Dutch-based company Water2Energy (W2E) has optimized the test setup at the sluice gate in the Port of Flushing to increase the yield of its next-generation tidal energy turbine under trials at the site.

The 100kW tidal turbine has been installed at the existing sluice gate in the Port of Flushing in October 2021, after a six-month design phase and construction of the turbine.

The W2E turbine technology, representing a new generation of a Darrieus-type water current turbine that features adjustable blades, has been developed as part of the INTERREG 2SEAS ENCORE project, with the Dutch Province of Zeeland also supporting the project.

According to Reinier Rijke, CEO and founder of W2E, the turbine was taken out of operation for a while in March 2022, as the company wanted to optimize the discharge of the water from the Western Scheldt into the canal.

As Offshore Energy understands, the company extended the flow gates to mitigate the loss of energy due to turbulence.

Now that we have a better view of the currents at the sluice, we can respond to it in a more targeted way in order to achieve maximum yield in the future. After two years, we want to prove that this is a sensible way of generating energy. The turbine is built to last at least 15 years,” Rijke said for EWA-Dutch Energy from Water Association.

Mounted on the steel frame, the vertical axis tidal turbine being tested at the Port of Flushing is able to generate enough electricity to power the operations of the nearby sea locks, or up to 100 households in a predictable pattern.

If the pilot project proves successful, many more applications of W2E’s technology are anticipated in small and large sluices and discharge channels all over the world.

“This is a very attractive form of energy generation for the sea locks. My hope is that there will be more and more showcases like this turbine.

“In this way, we will prove what the power of water can offer to the province and the Netherlands – namely, a predictable and reliable basic energy source in addition to sun and wind, which will reduce the need for energy storage in the future.
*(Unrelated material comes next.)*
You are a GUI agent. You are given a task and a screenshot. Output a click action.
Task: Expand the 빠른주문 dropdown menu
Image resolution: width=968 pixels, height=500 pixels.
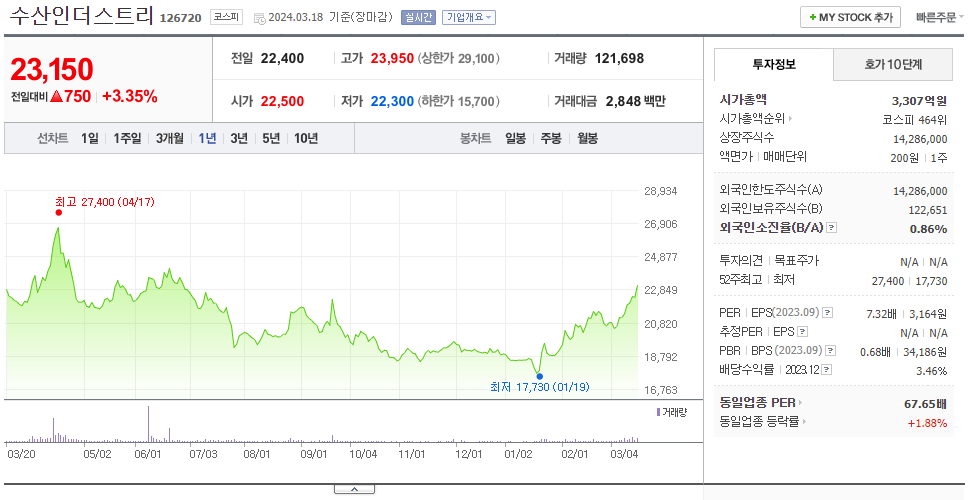click(x=940, y=17)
“As a shipbuilder and sailor, I know one thing for sure. When you know the power of water, you have faith in tidal energy,” concluded Rijke.

The ENCORE project, short for Energising Coastal Regions with Offshore Renewable Energy, aims to accelerate the development of four offshore renewable energy solutions both in terms of technological innovation and commercial uptake.

Aside from advancing river and tidal current, wave, and floating solar solutions, the €10 million project – led by Bluespring, formerly known as MET-support, will also aim to develop open-source tools and services to facilitate the accelerated uptake of offshore energy solutions for islands, harbors, estuaries and offshore structures with a focus on 2SEAS region, and additional export opportunities.